Each line from the one containing "How economics and" to the last line of the listing below must be reproduced exactly, and nothing more.
*** Block opens ***
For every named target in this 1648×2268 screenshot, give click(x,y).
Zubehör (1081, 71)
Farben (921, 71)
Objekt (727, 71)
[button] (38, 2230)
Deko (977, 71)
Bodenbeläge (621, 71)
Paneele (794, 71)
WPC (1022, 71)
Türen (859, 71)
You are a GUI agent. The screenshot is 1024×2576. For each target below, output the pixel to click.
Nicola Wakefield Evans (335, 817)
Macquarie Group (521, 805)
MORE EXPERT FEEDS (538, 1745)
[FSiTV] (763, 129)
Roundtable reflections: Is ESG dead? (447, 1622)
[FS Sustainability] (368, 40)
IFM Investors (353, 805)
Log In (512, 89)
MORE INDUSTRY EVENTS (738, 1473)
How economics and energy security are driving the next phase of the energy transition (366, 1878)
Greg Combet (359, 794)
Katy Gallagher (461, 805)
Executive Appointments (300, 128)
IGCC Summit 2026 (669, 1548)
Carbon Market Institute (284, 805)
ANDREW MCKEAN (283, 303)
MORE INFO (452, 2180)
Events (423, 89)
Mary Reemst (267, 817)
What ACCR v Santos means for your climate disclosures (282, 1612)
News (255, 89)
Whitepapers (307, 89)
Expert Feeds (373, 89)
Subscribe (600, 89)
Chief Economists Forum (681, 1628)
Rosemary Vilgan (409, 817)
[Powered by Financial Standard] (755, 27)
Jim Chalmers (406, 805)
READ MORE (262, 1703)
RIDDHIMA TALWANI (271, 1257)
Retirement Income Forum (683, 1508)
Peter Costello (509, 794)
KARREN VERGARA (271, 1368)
*** Block closes ***
§ **Task result**
How economics and energy security are driving the next phase of the energy transition (366, 1878)
Greg Combet (359, 794)
Katy Gallagher (461, 805)
Executive Appointments (300, 128)
IGCC Summit 2026 (669, 1548)
Carbon Market Institute (284, 805)
ANDREW MCKEAN (283, 303)
MORE INFO (452, 2180)
Events (423, 89)
Mary Reemst (267, 817)
What ACCR v Santos means for your climate disclosures (282, 1612)
News (255, 89)
Whitepapers (307, 89)
Expert Feeds (373, 89)
Subscribe (600, 89)
Chief Economists Forum (681, 1628)
Rosemary Vilgan (409, 817)
[Powered by Financial Standard] (755, 27)
Jim Chalmers (406, 805)
READ MORE (262, 1703)
RIDDHIMA TALWANI (271, 1257)
Retirement Income Forum (683, 1508)
Peter Costello (509, 794)
KARREN VERGARA (271, 1368)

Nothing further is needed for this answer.